Property, plant and equipment
Property is carried at deemed cost at the date of transition to IFRS based on the previous UK GAAP valuations. Plant and equipment held at the date of transition and subsequent additions to property, plant and equipment are stated at purchase cost including directly attributable costs. The group does not have a revaluation policy. Freehold land is not depreciated. Depreciation of other property, plant and equipment is provided on a straight line basis using rates calculated to write down the cost of each asset over its estimated useful life as follows:
Property: Freehold buildings and long leasehold property 1% Short leasehold buildings Period of the lease Plant and equipment Between 5% and 50%
Annual reviews are made of estimated useful lives and material residual values.
Lessee accounting
Property leases are split into two elements, land and buildings and each considered in isolation and each element is reviewed to determine if it is operating or finance in nature. Initial rental payments in respect of operating leases are included in current and non-current assets as appropriate and amortised to the income statement over the period of the lease. Ongoing rental payments are charged as an expense in the income statement on a straight line basis until the date of the rent review. Finance leases are capitalised and depreciated in accordance with the accounting policy for property, plant and equipment. As permitted by IFRS 1 at the date of transition to IFRS, the carrying value of long leasehold properties are based on the previous UK GAAP valuations and this has been taken as deemed cost. Rental costs arising from operating leases are charged as an expense in the income statement on a straight line basis over the period of the lease.

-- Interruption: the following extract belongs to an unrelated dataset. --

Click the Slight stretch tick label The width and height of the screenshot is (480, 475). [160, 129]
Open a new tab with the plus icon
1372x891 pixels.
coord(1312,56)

Non-current assets held for sale
Non-current assets are reclassified as assets held for sale if their carrying value will be recovered through a sale transaction on which is highly probable to be completed within 12 months of the initial classification. Assets held for sale are valued at the lower of carrying amount at the date of initial classification and fair value less costs to sell.
Impairment of non-financial assets
Goodwill is tested annually for impairment, or more frequently if there are any changes in circumstances or events that indicate that a potential impairment may exist. Goodwill impairments cannot be reversed. Property, plant and equipment are reviewed for indications of impairment when events or changes in circumstances indicate that the carrying amount may not be recovered. If there are indications then a test is performed on the asset affected to assess its recoverable amount against carrying value. An asset impaired is written down to the higher of value in use or its fair value less cost to sell.
Deferred and current taxation
The change for taxation is based on the taxable profit or loss for the period and takes into account taxation deferred because of differences between the treatment of certain items for taxation and for accounting purposes. Full provision is made for the tax effects of these differences. Deferred tax is measured using tax rates that have been enacted, or substantively enacted, by the period end balance sheet date. Deferred tax assets and liabilities are not discounted.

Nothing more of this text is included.